Crypto, NFT, and Blockchain Games: What Makes them Different?
The world of tech is always evolving but rarely is age as marked by rapid development as the 2020s. With cryptocurrencies, NFTs, and blockchain technology affecting so many aspects of the technological world, it’s inevitable that they will eventually come for gaming. Each of these has already carved an important path, and each is likely to play a growing part in the future, so how do these operate in the gaming space, and what sets each one apart?
Crypto in gaming tends to be involved as a form of direct payment. In video games, this has been illustrated by the likes of Steam. On April 2016, Valve’s PC gaming platform opened itself up to crypto payments for its games, giving players one of the first mainstream ways to involve their bitcoin with the video gaming world. This didn’t last long, however, as Steam ceased support in December 2017. Since then, it’s been a key selling site that allowed gamers to purchase titles, which, while indirect, offer the same range to choose from.
A more reliable and ongoing relationship between gaming and crypto has come from the world of online casino games. BitStarz Casino was a breakout early example of this relationship, as it opened its doors to crypto offerings back in 2014, beating Steam by two full years. Since then, this casino has developed to offer a broad range of games like slots, table games, and live dealer experiences on both desktop and mobile systems. On this system, both withdrawals and deposits are possible with cryptos like Bitcoin, Litecoin, Ethereum, and more.
NFTs in Gaming
The arrival of NFTs in the gaming space is most evident in titles that offer trading markets. Games like Team Fortress 2 and CS: GO have built profound influence in this area, with some of the items available being valued at over $100,000, according to Dexerto. The problem is that these markets are often unofficial and poorly regulated, leading to issues in implementation.
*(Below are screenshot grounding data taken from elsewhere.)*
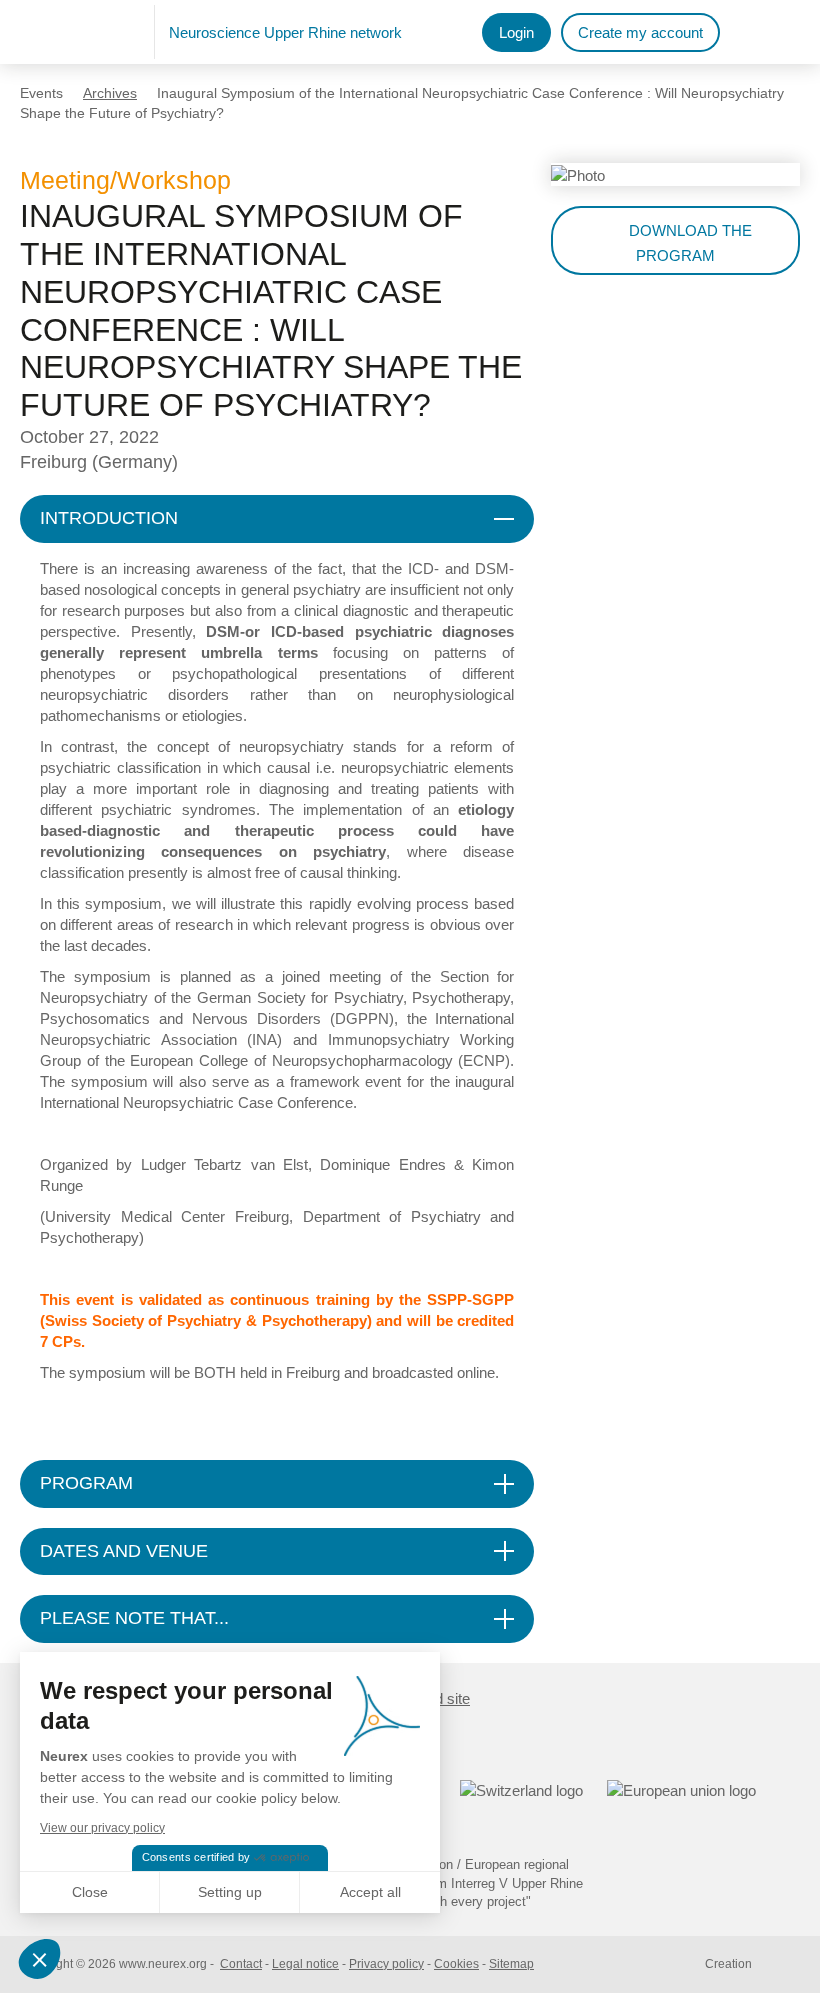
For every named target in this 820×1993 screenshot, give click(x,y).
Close (90, 1892)
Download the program (690, 243)
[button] (42, 1959)
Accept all (370, 1892)
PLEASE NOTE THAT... (134, 1618)
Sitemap (511, 1964)
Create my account (640, 32)
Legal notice (305, 1964)
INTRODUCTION (109, 518)
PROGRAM (86, 1483)
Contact (241, 1964)
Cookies (456, 1964)
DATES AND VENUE (124, 1551)
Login (516, 32)
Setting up (230, 1892)
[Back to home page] (87, 32)
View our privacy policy (102, 1828)
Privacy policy (386, 1964)
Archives (110, 93)
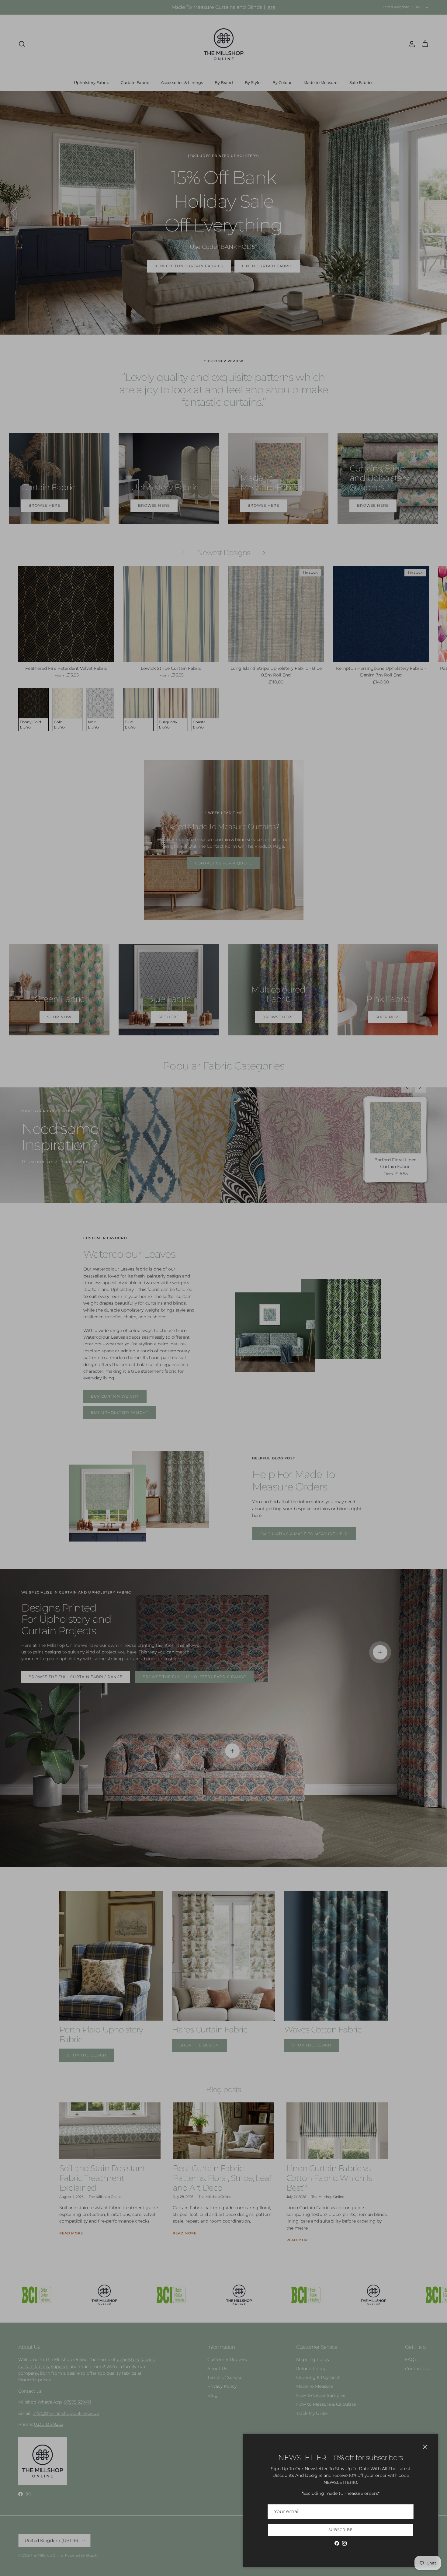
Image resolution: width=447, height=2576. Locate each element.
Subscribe (340, 2529)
NFTs games would adopt a more official system of trading, where items would come with a token that could be better bought and sold on the open market. This would encourage transparency and safer systems and has already been proposed by developers like Ubisoft, testing the waters of what is possible.
Blockchain gaming is slightly more of a catch-all term that includes NFTs and cryptocurrencies and, more importantly, allows a direct way for players to earn while they play. The inclusion of blockchain technology within a game’s code could allow the collection of proprietary crypto, which could then be boosted through winning events or completing achievements. In this way, blockchain could act sort of like a Gamerscore for a game or developer, possibly returning more value than a player’s initial financial investment.
Though each of these technologies shows considerable promise, so far, it’s only really the crypto form of gaming that has taken off. As video games and casinos have had killer platforms and apps on the crypto front, NFTs and blockchains are still awaiting a game-changing release. With the direction the wind is blowing, it looks to just be a matter of time, but as for when they arrive, that’s more difficult to predict.